Dr. Sylvain Charlebois is a professor at the University of Guelph's Food Institute.
Much has been said in recent months about the future of Canada's supply management regime.
Simply put, our approach to supply management allows Canada to produce what it consumes in dairy, poultry and eggs while protecting our market with highly restrictive tariffs on imports. Our quota scheme, particularly in dairy, has come under fire as a result of recent trade talks with Europe and the Asia-Pacific region.
Regrettably, however, the public discourse on our dairy farmers' future overshadowed a troubling statistic. Statistics Canada's recently released data on retail sales show that per capita consumption of milk in Canada has fallen by 18 per cent to 74 litres a year between 1995 and 2014. Taking into account population growth, Canadians consumed approximately 20 million litres less milk in just one year, between 2013 and 2014.

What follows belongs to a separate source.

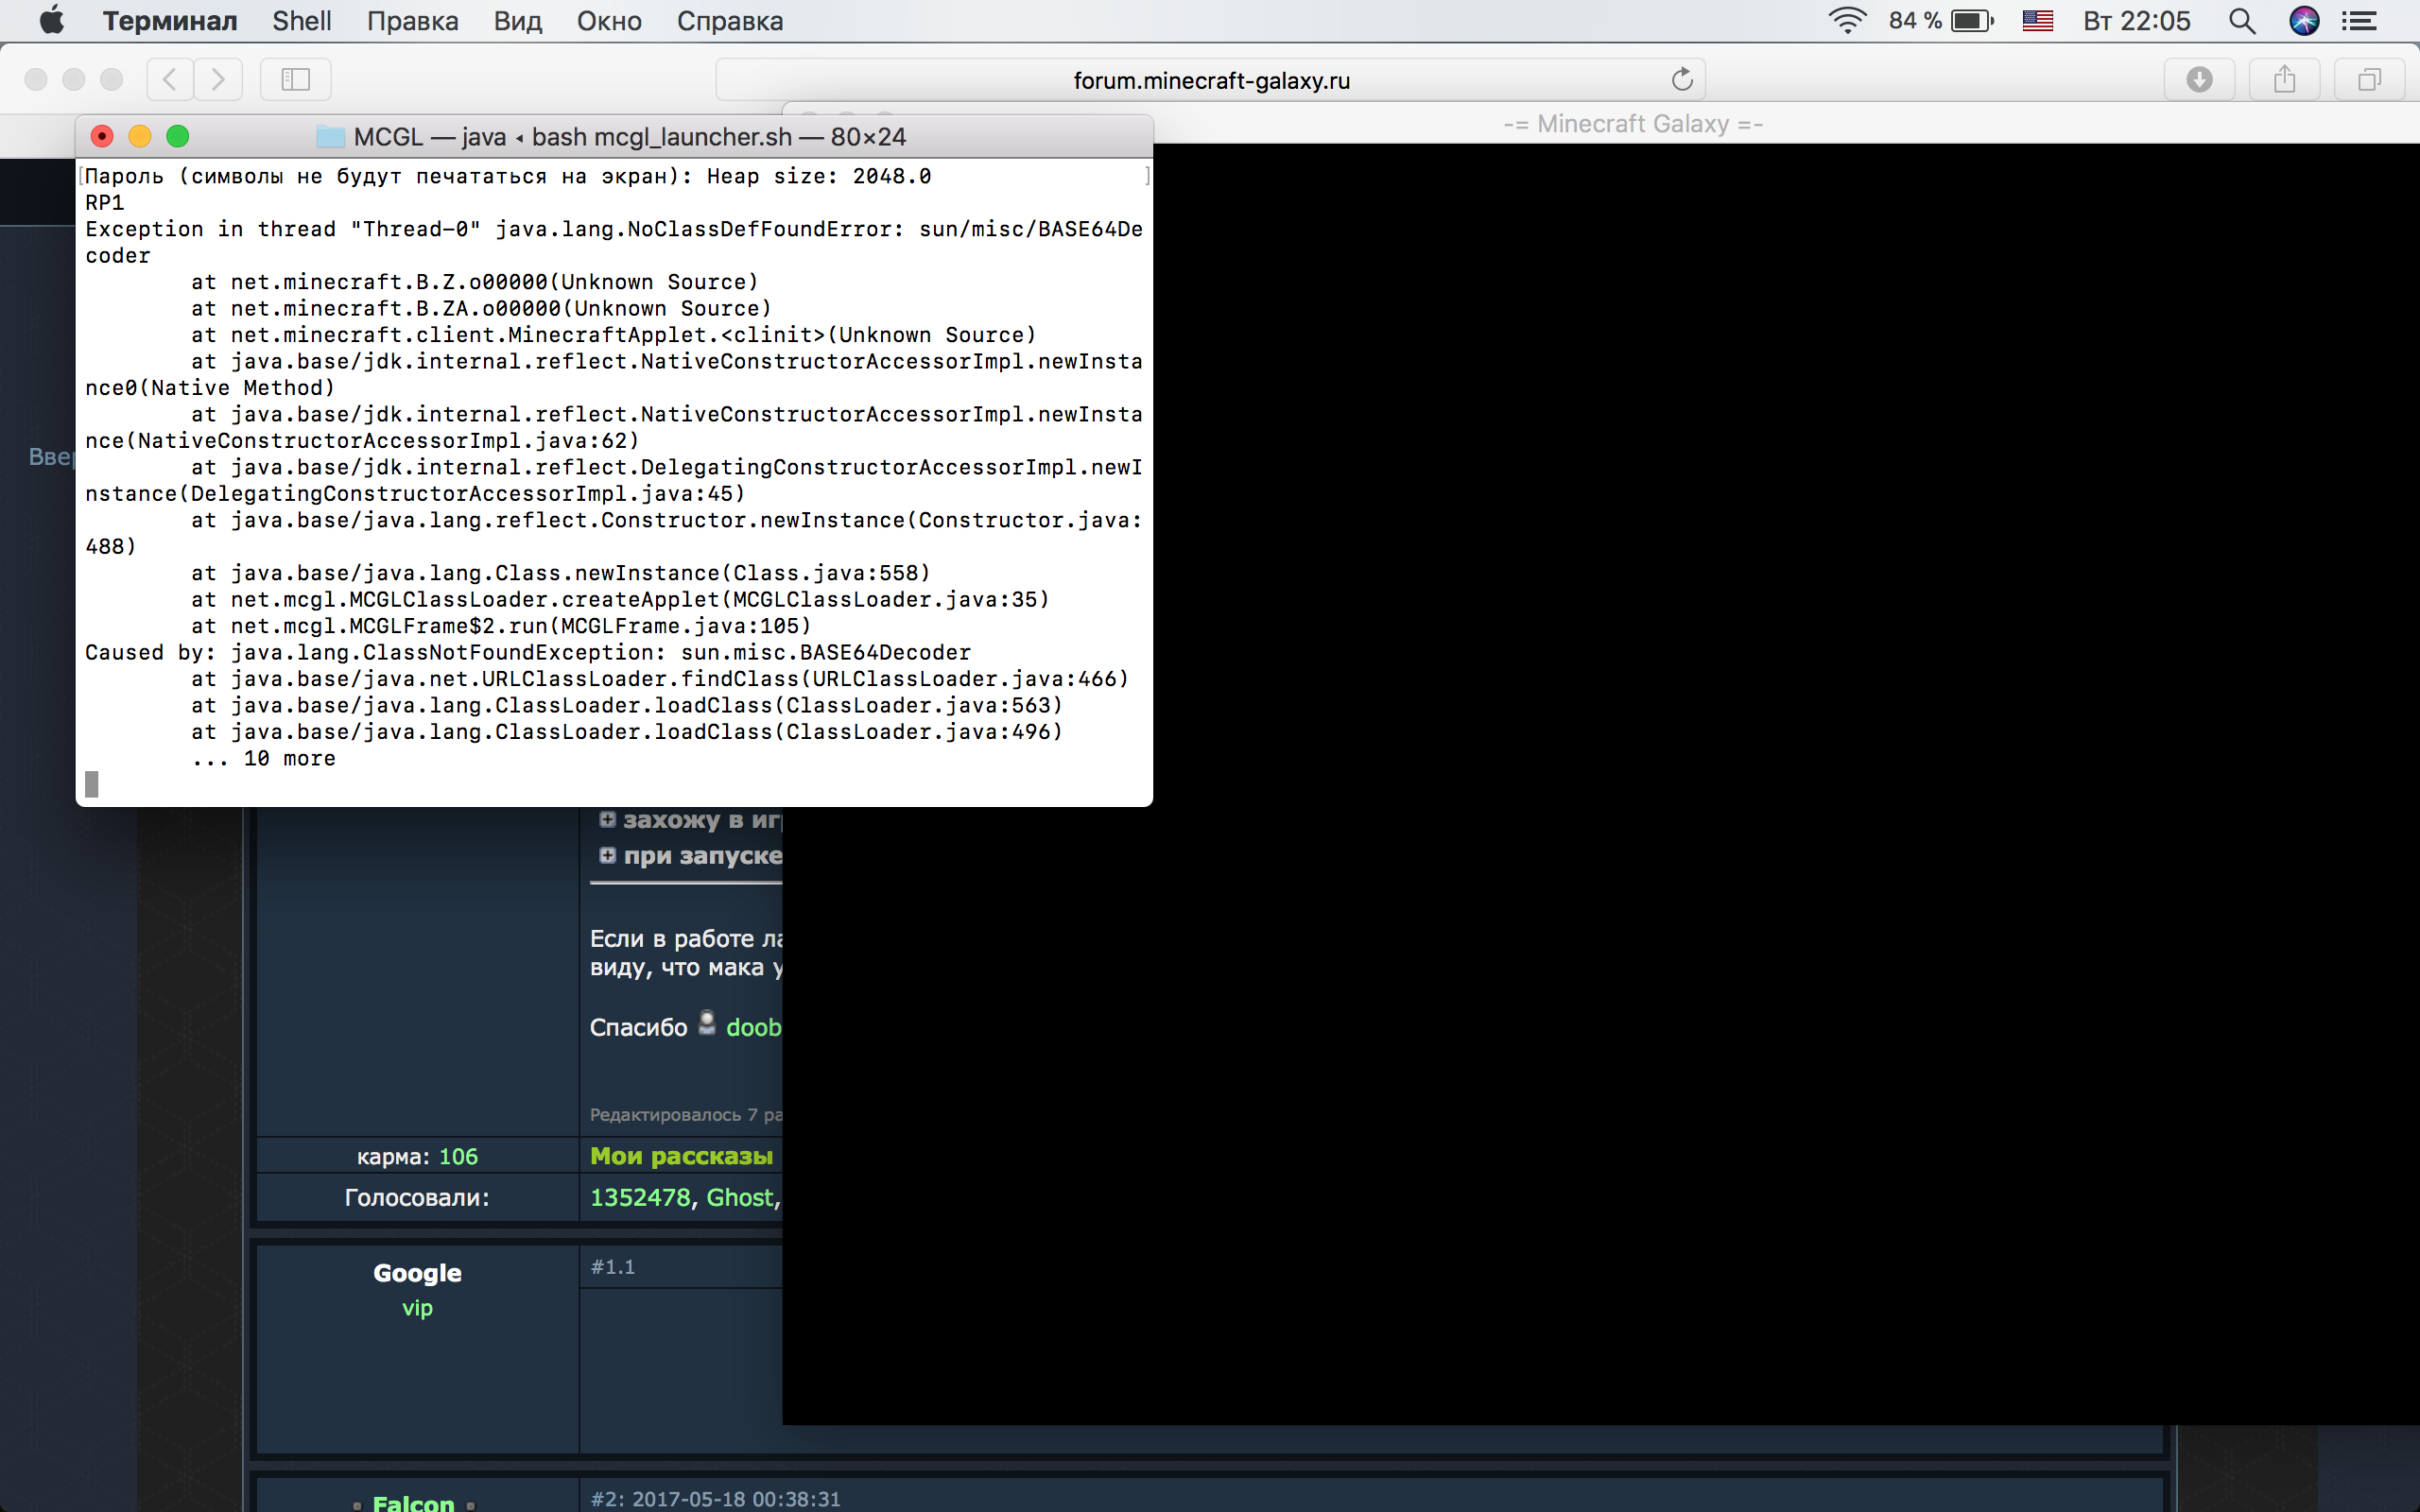
Task: Open Ghost user profile link
Action: click(x=739, y=1197)
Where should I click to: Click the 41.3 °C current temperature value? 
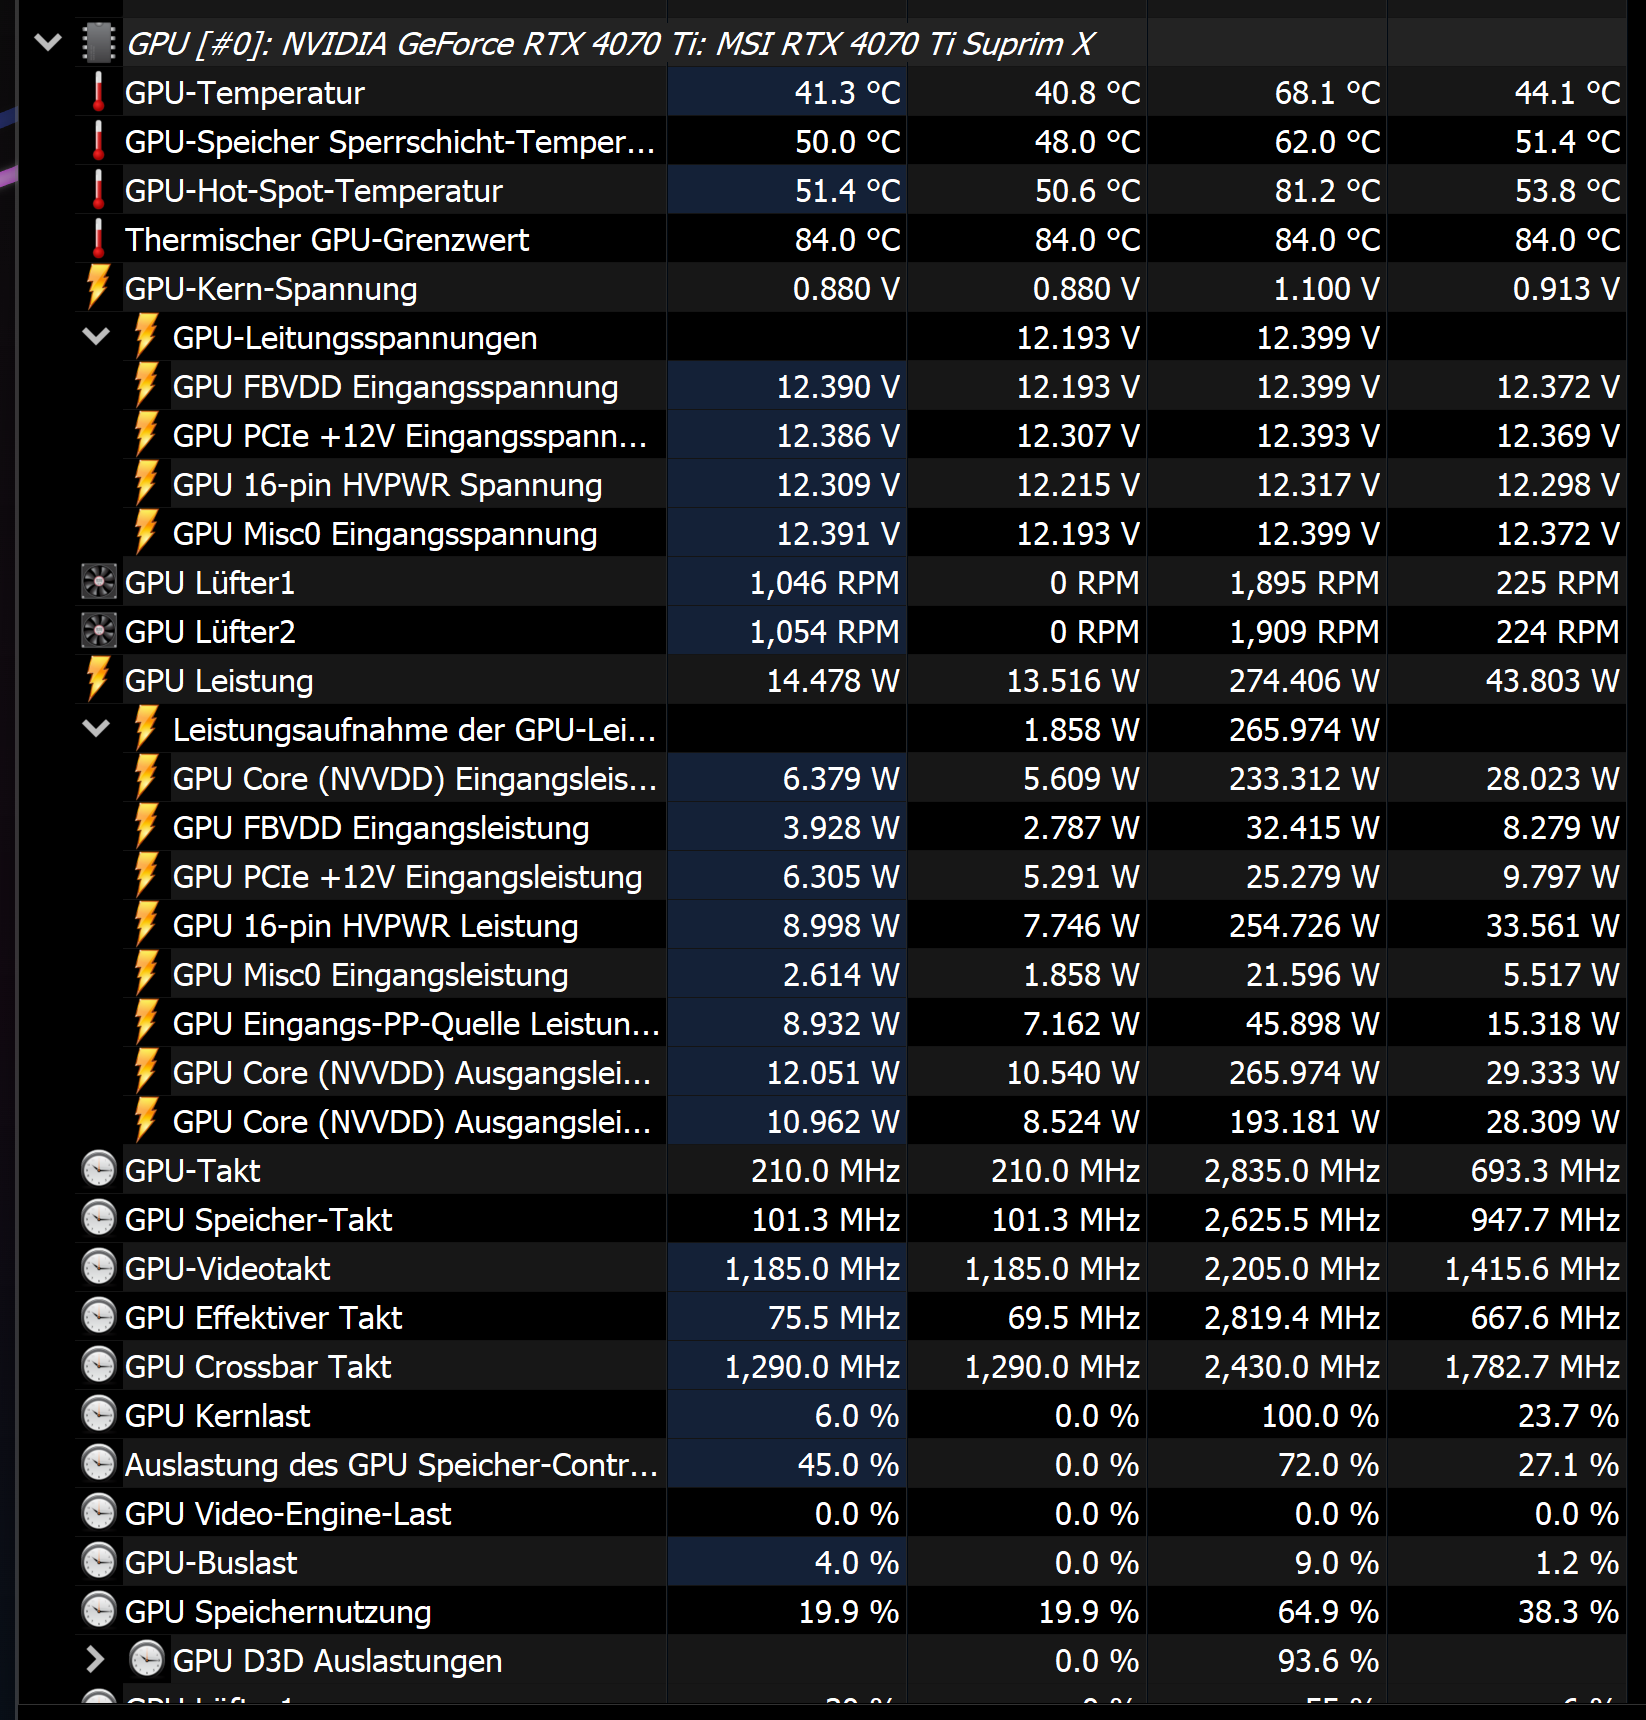point(846,93)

As our domestic milk market contracts, few are suggesting ways to stimulate wearying domestic demand for what is arguably the most natural wholesome food product there is.
Milk consumption is facing many headwinds that dairy, admittedly, cannot change.
For one, demographics are generally working against the sector. Like many other industrialized countries, Canada is getting older. In fact, Canada has more than five million consumers who are 65 or older. With many boomers coming of age and converting to empty nesting, that group will either reduce its consumption of milk or outright eliminate milk from its diet altogether.
Then there is is ethnicity. Canada welcomes many immigrants from parts of the world where milk is not perceived as a food staple, as it is here. Milk is essentially a luxury product for many emerging markets. When migrants come to Canada, they bring along culinary traditions that often don't include milk. As new Canadians settle in and support future generations, these traditions can only negatively influence domestic dairy consumption.
Another phenomenon hitting the dairy sector particularly hard is the rise of veganism. The Dairy Farmers of Canada recently conducted a comprehensive survey and noticed that a surprisingly significant portion of the drop is due to consumers who believe that industrial farming practices are unethical. Even if this movement remains marginal, it would be a mistake for the dairy sector to not consider animal welfare as an important issue moving forward.
This may be surprising to some, but the reality is that the recent rise in food prices has eroded the food industry's impenetrability. More consumers are feeling that they are part of the value chain and can vote with their food purchases. Our collective awakening has been spectacular and has caught many by surprise, including the dairy sector. Both distributors and processors have been exposed to market pressures for years. Now, these systemic pressures are catching up to primary production. And yes, that would include dairy farmers.
We can always drink more milk and consume more dairy products to meet our daily recommended servings, suggested by our government-sanctioned food guide. But looking at the ensemble of systemic pressures, a strategy purely based on "selling" milk, like the Dairy Farmers of Canada's "Get Enough" campaign, is simply silly. Year after year, dairy farmers spend almost $100-million in advertising just to reinforce the fact that we need to drink our milk, as per capita consumption has continued to decline. Few agricultural groups can afford such a lavish campaign.
Meanwhile, many Canadians are slowly figuring out ways to get protein, calcium and other nutrients from other sources. Many consumers have opted for alternatives such as almond, soy and rice milk. Unless the dairy sector gets more creative, this trend will likely continue.
A significant shift is needed in Canada to better understand consumers. We have seen some innovation, but not nearly enough. Most new products have been developed to respond to supply-focused needs and relied on a push-driven strategy. Better analytics, better research and more market-based innovation can only lead to more prosperity for the sector.
Nobody knows, though, whether this can be achieved with our current supply management regime. The Dairy Farmers of Canada seem to believe that the current approach is appropriate, which is unfortunate. It will only lead to further market contraction and fewer farms. Since we have lost more than 108,000 dairy farms in Canada since 1970, perhaps it's high time for another approach.